It has been a while since I read a book as quickly as I yesterday read Neil Cross' latest masterpiece of suspense, Captured.
Last year, with the creepy Burial, Cross almost had me delving into the final pages for a dishonourable peek at the conclusion because the suspense was near unbearable. With Captured the compulsion to get to the end of the story was every bit as strong, although this time I was not tempted to cheat.
Instead, the reader is led in a rush through a beautifully constructed story that Cross whips along with great speed and ever-rising tension.
Kenny Drummond, a solitary artist, is diagnosed as having a terminal brain tumour and told by doctors he has just a few weeks, at best, to live. In response, Kenny makes a list of those people he has somehow let down during the course of his live and sets out to put things right with them, irrespective of the fact that three of the four people on the list have been out of his life for decades.
He quickly crosses two of those off the list, and is left with his ex-wife Mary and a girl he knew at junior school, who was kind to him at a time when others were not. He discovers that the girl, now a married woman named Caroline Reese, disappeared in a highly publicised case some years earlier.

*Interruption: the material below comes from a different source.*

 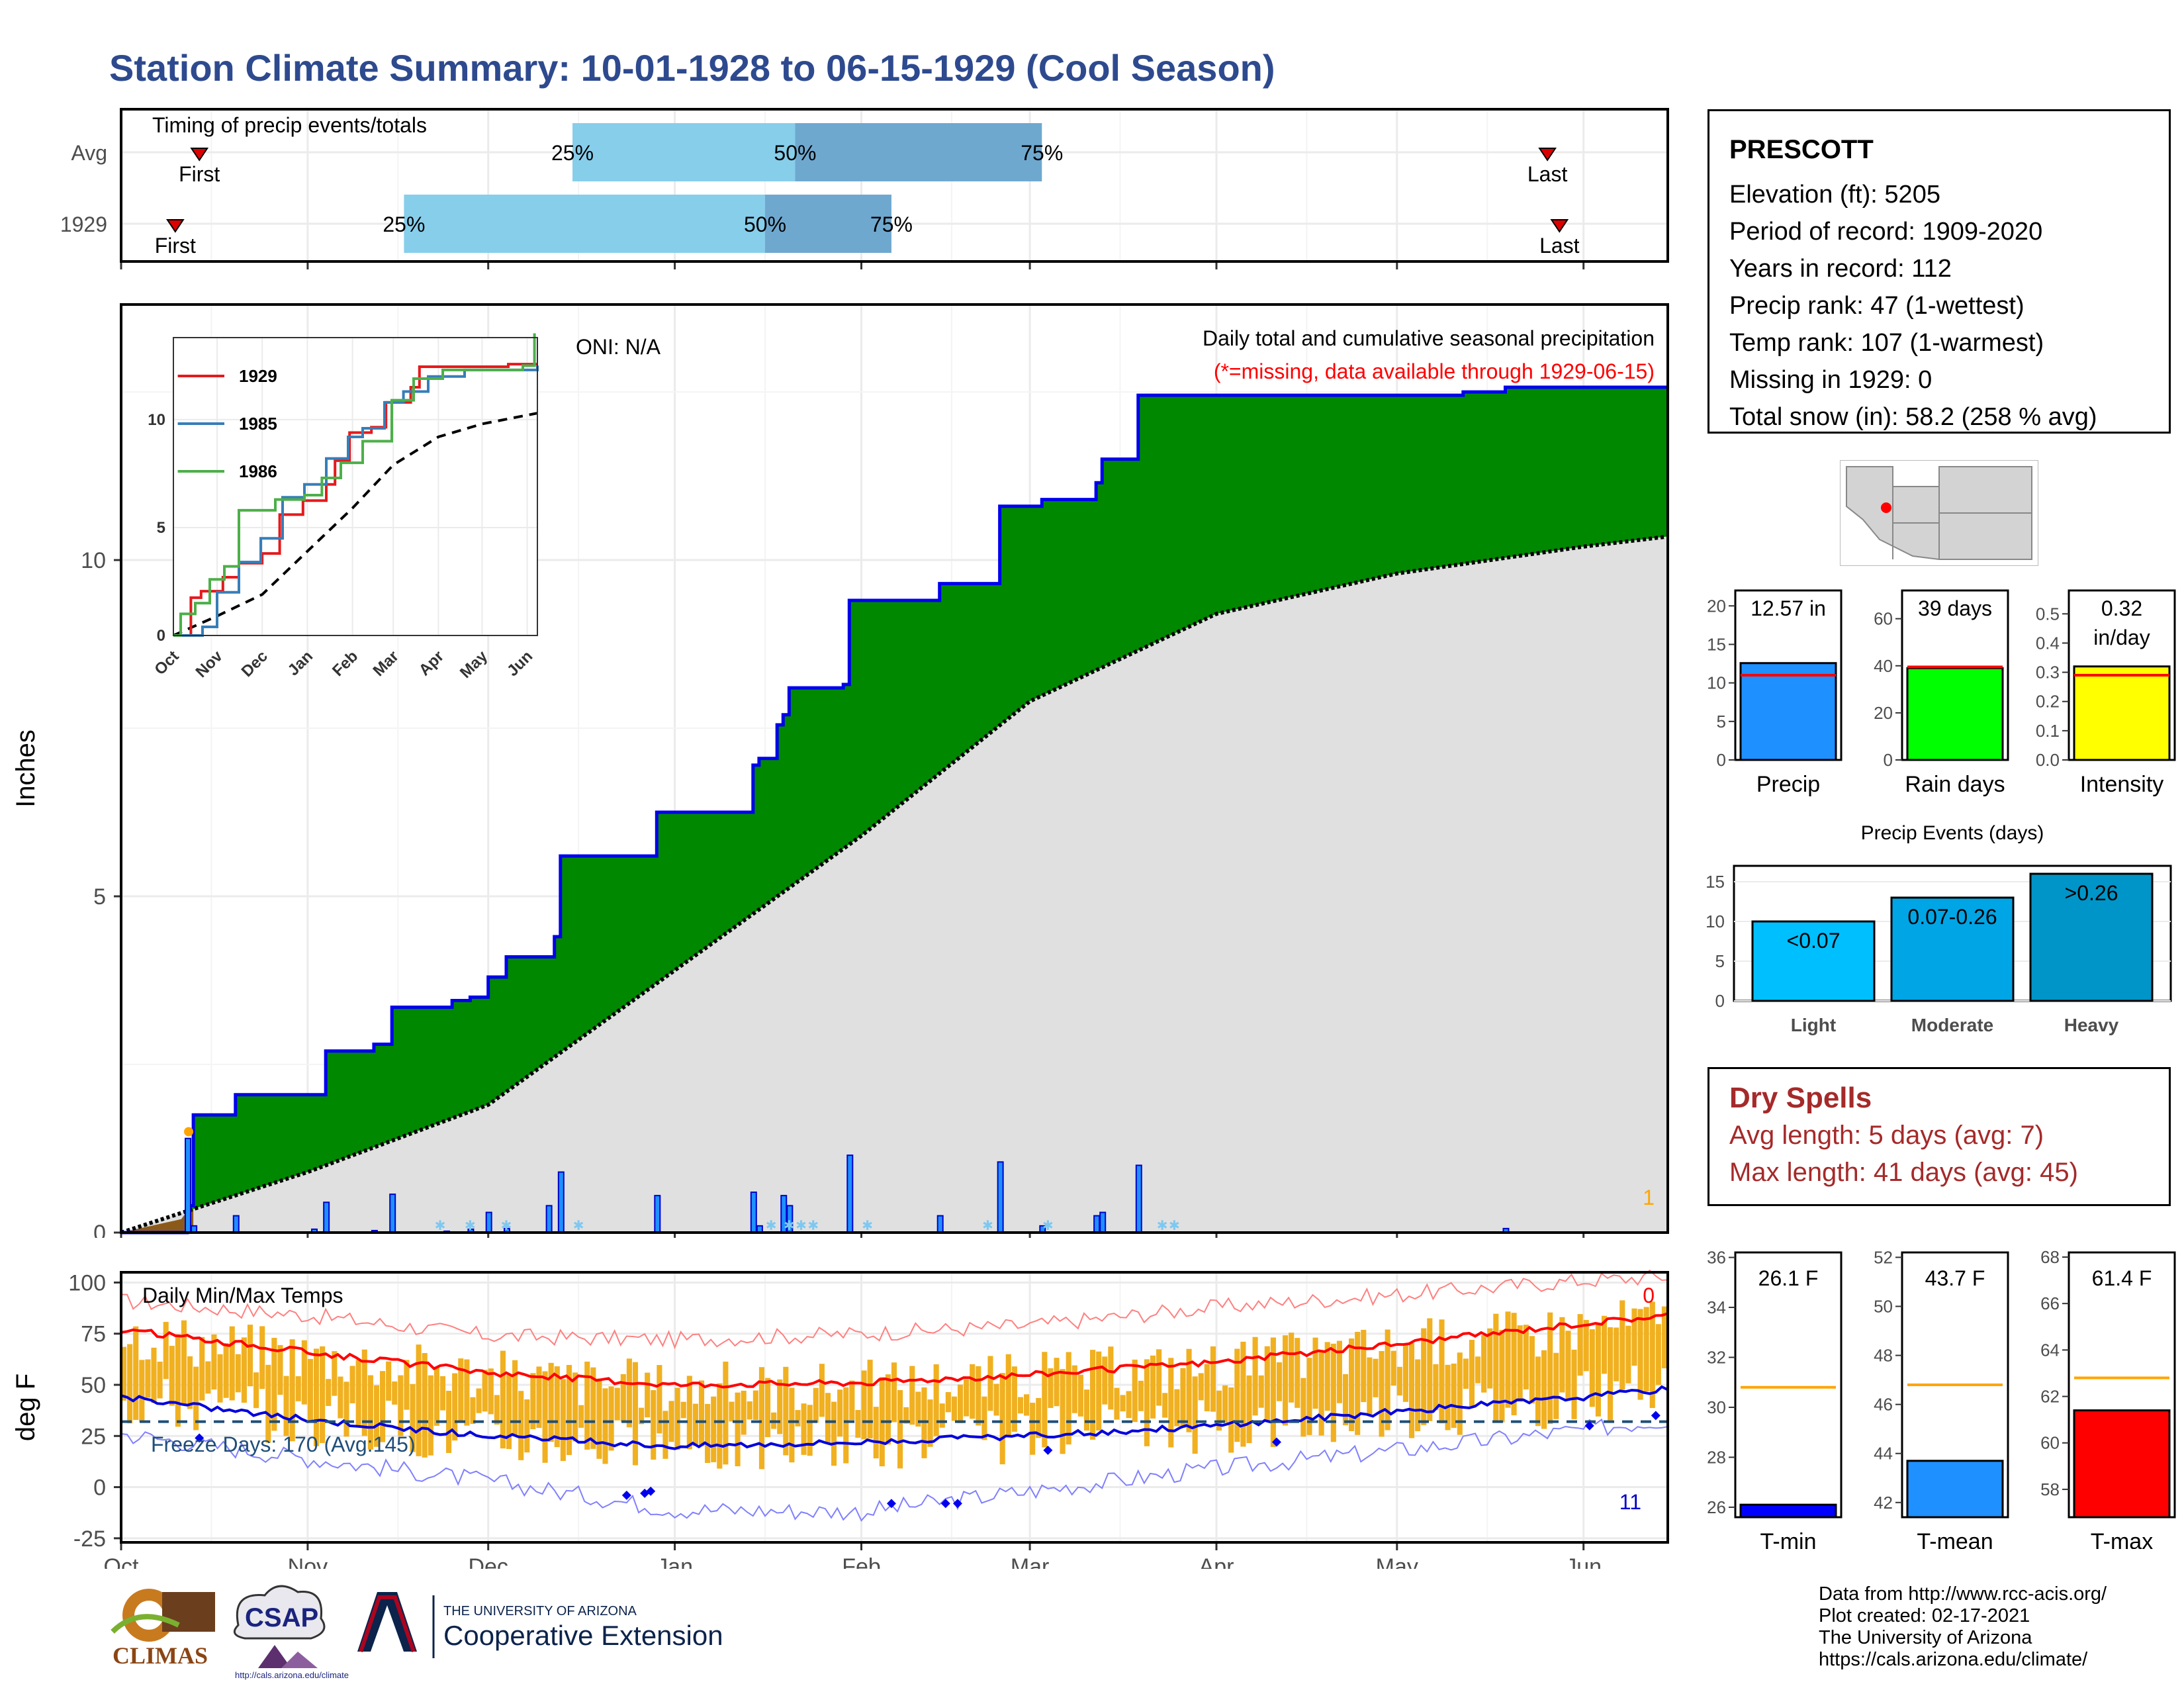 I want to click on inset-legend-label: 1929, so click(x=258, y=376).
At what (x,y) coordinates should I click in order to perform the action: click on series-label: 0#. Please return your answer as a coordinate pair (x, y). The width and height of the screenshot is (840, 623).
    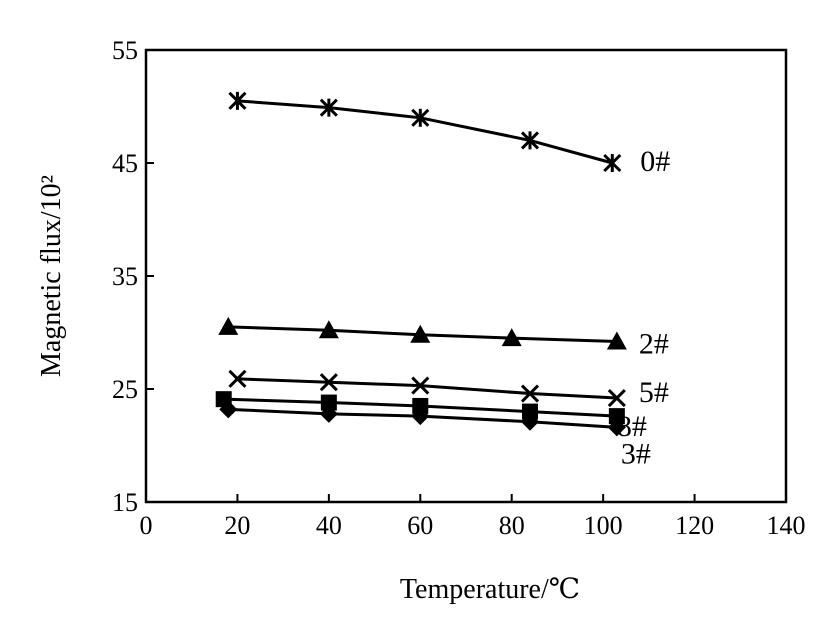
    Looking at the image, I should click on (655, 162).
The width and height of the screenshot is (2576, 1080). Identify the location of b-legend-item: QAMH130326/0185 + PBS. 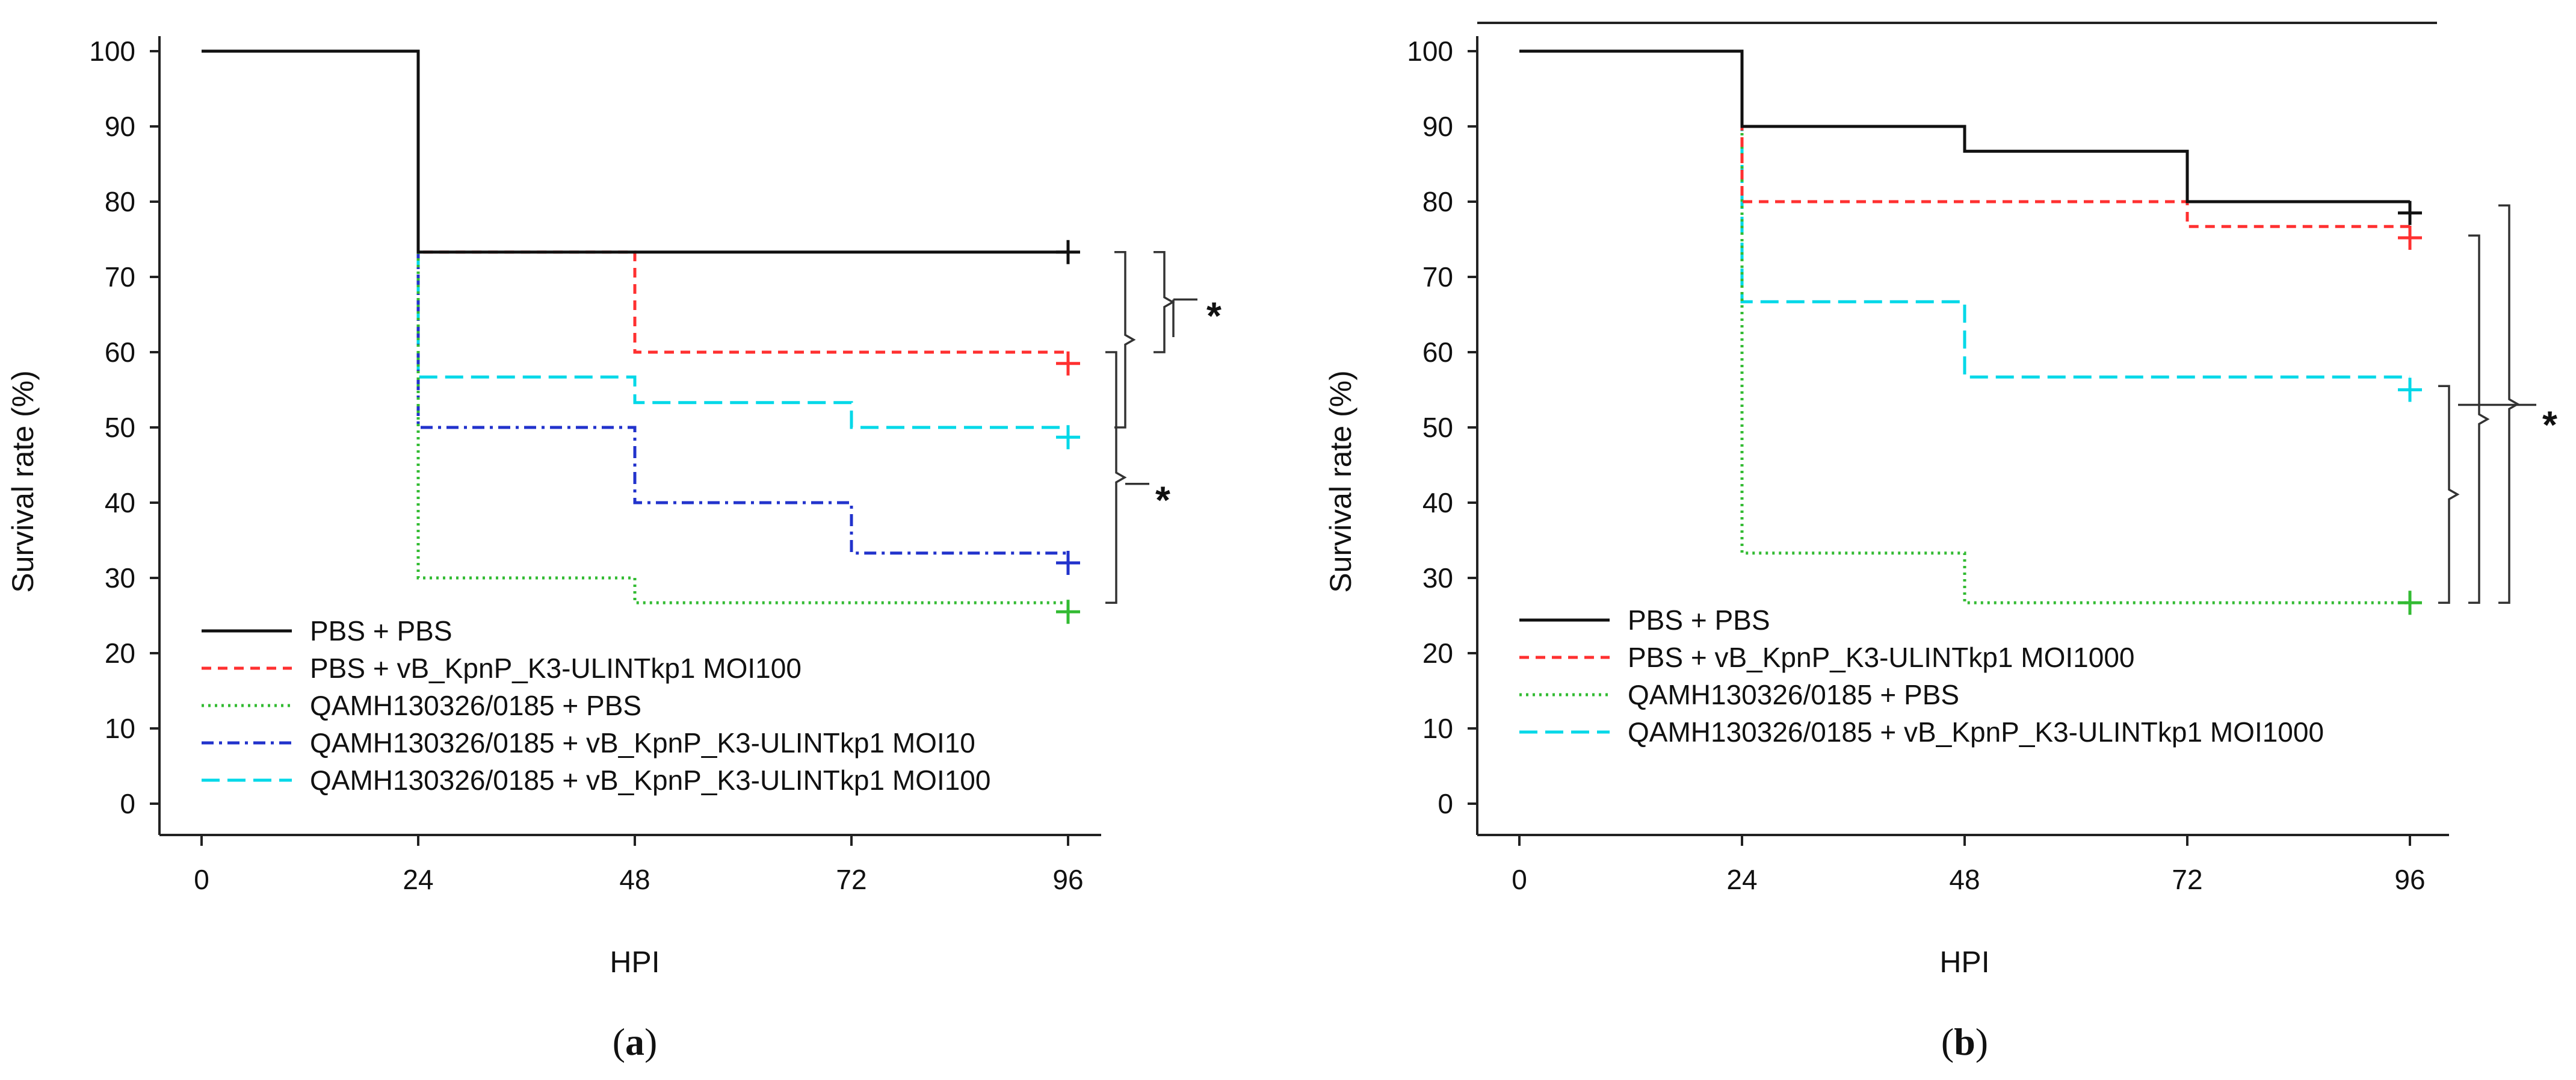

With his condition worsening by the day, and knowing time is running out for him, Kenny sets out to try and find out what happened to her. In the process he brings himself and friends into danger as he sets off a series of events that threatens the delicate equilibirum of many lives.
There are two elements to Cross's writing that really lift these books into the "special" category. The first is the characterisation. Captured is not a long book, and some of the minor characters have relatively brief roles. But while brief, often critical, and Cross takes care to make them work within the story in a consistent and credible way that is highly impressive. Secondly, as perhaps befits a former lead scriptwriter for Spooks, he understands how to keep a plot going from start-to-finish, consistently lifting the tempo and the tension levels, while at the same time keeping the reader guessing.